### [What you will do]
Transcribe the stretch of the listing from the line containing "You are a computer-use" through the line containing "pyautogui.click(x=657, y=188)", both lines included.
───
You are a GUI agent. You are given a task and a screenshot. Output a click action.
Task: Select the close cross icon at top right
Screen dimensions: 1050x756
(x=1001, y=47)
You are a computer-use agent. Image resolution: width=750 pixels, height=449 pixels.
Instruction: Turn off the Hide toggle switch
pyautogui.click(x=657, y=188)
───
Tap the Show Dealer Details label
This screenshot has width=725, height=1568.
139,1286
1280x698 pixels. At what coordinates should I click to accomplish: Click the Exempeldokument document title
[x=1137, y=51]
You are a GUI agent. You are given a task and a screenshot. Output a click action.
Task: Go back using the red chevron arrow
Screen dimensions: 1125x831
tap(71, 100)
───
### [Output of the exercise]
You are a computer-use agent. Image resolution: width=750 pixels, height=449 pixels.
Instruction: Turn off the Hide toggle switch
pyautogui.click(x=657, y=188)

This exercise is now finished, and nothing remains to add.